## [Exercises to complete]
1/ In the blog post about compositing, what field was the friend of the gentleman at the party working in?
2/ Quote the records word for word, starting at the line that contains "How do I perform: Click the vertical" and continuing through the last line of the records, with both ends included.

>> START Excerpt

But this post isn't just about my latest reel. It's also about what I actually do. Last week on New Years Day, we were over at a party, and someone, an older gentlemen not in this field, asked what I did for a living. How do you explain what a compositor is? Wikipedia has a lengthy definition of what one is. But it's a bit too extreme for a general description of what I do, and when I start to talk, my audience glazes over. Basically it's

...the combining of visual elements from separate sources into single images, often to create the illusion that all those elements are parts of the same scene.

Digital compositing is still very new, and trying to elaborate on the above results in tears and confused looks. The gentleman I was talking to had a friend in post-production as well, in ADR. That's a profession which has a simpler explanation, it's a shame compositing really doesn't.

In a nutshell, the work that is shown in my reel is a combination of live action and 3D plates which I assembled together, applying color-corrections, shadows, depth of field blurs, warps, dissolves, some 2D lighting effects, some 2d dynamic effects, and often lots of look-development. As you can see, my job is a bit more complicated than putting A over B. I mean, just look at this script.

2 Comments

As a fellow compositor, I'd like to pass on this description someone else gave: when a visitor was being shown around the studio, they were finally brought to my desk where the 3D artist guide said, 'and this is Jon. He makes us look good.' I thought that summed it up quite nicely.

I just tell them I do animation in the computer. I have tried to explain compositing on many occations and all I get is blank stares and confusion.

>> END Excerpt
>> START Supplied records

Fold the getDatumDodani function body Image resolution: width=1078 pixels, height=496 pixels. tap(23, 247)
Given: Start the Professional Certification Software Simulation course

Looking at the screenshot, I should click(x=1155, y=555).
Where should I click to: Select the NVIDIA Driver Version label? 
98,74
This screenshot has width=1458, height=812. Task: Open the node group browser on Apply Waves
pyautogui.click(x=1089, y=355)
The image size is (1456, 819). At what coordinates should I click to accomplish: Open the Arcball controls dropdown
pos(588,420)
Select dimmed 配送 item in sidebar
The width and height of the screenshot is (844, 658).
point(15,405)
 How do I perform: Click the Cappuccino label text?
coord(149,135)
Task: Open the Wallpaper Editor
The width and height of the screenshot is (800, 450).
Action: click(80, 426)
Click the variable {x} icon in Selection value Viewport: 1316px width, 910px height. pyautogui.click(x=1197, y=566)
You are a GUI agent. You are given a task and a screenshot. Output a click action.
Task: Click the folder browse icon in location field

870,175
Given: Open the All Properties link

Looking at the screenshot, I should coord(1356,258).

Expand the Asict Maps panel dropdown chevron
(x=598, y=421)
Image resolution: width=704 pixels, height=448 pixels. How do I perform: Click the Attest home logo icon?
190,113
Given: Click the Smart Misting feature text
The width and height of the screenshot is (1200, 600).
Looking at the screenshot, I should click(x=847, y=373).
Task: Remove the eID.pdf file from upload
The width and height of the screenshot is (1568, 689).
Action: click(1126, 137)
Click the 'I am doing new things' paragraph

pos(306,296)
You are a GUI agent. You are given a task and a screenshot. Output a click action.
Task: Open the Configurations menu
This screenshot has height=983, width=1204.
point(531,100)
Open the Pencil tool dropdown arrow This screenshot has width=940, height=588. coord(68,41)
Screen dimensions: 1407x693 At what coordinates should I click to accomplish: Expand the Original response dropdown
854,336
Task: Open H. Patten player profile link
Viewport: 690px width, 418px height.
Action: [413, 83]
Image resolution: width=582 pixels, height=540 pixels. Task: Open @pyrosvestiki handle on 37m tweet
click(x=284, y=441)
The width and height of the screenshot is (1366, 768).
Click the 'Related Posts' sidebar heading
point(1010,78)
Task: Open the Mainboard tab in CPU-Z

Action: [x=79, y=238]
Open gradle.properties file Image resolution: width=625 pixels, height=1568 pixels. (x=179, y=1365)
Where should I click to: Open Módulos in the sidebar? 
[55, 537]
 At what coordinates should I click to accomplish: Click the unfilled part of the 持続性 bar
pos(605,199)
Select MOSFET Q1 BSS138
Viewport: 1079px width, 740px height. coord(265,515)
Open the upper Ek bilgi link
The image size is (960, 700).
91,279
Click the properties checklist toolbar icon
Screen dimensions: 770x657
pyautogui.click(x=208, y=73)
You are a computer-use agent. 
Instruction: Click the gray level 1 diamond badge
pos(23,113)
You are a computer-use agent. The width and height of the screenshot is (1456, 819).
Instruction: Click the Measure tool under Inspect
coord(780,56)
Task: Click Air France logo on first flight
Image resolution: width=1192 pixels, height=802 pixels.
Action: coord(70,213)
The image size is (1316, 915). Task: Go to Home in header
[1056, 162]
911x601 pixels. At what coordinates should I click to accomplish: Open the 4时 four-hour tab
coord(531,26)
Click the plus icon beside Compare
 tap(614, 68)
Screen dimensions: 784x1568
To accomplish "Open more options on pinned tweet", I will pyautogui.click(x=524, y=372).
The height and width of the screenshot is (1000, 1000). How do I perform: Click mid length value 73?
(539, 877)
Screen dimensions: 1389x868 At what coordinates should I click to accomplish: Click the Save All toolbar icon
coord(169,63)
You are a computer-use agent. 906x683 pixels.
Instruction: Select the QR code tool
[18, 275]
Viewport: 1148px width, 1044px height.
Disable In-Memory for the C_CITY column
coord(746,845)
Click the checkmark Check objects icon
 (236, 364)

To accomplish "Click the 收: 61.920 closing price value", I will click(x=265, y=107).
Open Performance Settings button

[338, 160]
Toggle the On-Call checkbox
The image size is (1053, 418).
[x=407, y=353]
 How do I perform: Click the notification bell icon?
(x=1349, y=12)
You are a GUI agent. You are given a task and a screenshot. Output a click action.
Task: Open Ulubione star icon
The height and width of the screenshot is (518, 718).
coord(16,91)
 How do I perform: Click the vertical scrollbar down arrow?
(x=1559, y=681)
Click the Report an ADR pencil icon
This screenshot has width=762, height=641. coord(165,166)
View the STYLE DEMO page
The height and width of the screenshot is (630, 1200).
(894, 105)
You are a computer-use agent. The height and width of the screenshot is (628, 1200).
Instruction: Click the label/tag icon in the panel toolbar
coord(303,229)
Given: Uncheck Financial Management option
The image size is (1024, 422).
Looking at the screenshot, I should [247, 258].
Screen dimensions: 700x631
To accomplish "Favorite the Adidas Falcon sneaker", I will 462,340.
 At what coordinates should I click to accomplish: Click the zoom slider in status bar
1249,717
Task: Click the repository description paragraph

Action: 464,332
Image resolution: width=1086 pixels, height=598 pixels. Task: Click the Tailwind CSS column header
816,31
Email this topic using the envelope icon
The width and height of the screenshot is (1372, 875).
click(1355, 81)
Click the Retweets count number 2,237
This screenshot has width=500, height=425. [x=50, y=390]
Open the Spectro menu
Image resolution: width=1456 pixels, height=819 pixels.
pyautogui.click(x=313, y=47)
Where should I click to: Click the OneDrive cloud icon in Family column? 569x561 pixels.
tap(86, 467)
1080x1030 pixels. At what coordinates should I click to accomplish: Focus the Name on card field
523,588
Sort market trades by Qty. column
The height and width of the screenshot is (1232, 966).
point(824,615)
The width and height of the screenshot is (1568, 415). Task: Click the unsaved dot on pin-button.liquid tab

>> END Supplied records

## [Responses to the exercise]
1/ ADR, within post-production.

2/
 How do I perform: Click the vertical scrollbar down arrow?
(x=1559, y=681)
Click the Report an ADR pencil icon
This screenshot has width=762, height=641. coord(165,166)
View the STYLE DEMO page
The height and width of the screenshot is (630, 1200).
(894, 105)
You are a computer-use agent. The height and width of the screenshot is (628, 1200).
Instruction: Click the label/tag icon in the panel toolbar
coord(303,229)
Given: Uncheck Financial Management option
The image size is (1024, 422).
Looking at the screenshot, I should [247, 258].
Screen dimensions: 700x631
To accomplish "Favorite the Adidas Falcon sneaker", I will 462,340.
 At what coordinates should I click to accomplish: Click the zoom slider in status bar
1249,717
Task: Click the repository description paragraph

Action: 464,332
Image resolution: width=1086 pixels, height=598 pixels. Task: Click the Tailwind CSS column header
816,31
Email this topic using the envelope icon
The width and height of the screenshot is (1372, 875).
click(1355, 81)
Click the Retweets count number 2,237
This screenshot has width=500, height=425. [x=50, y=390]
Open the Spectro menu
Image resolution: width=1456 pixels, height=819 pixels.
pyautogui.click(x=313, y=47)
Where should I click to: Click the OneDrive cloud icon in Family column? 569x561 pixels.
tap(86, 467)
1080x1030 pixels. At what coordinates should I click to accomplish: Focus the Name on card field
523,588
Sort market trades by Qty. column
The height and width of the screenshot is (1232, 966).
point(824,615)
The width and height of the screenshot is (1568, 415). Task: Click the unsaved dot on pin-button.liquid tab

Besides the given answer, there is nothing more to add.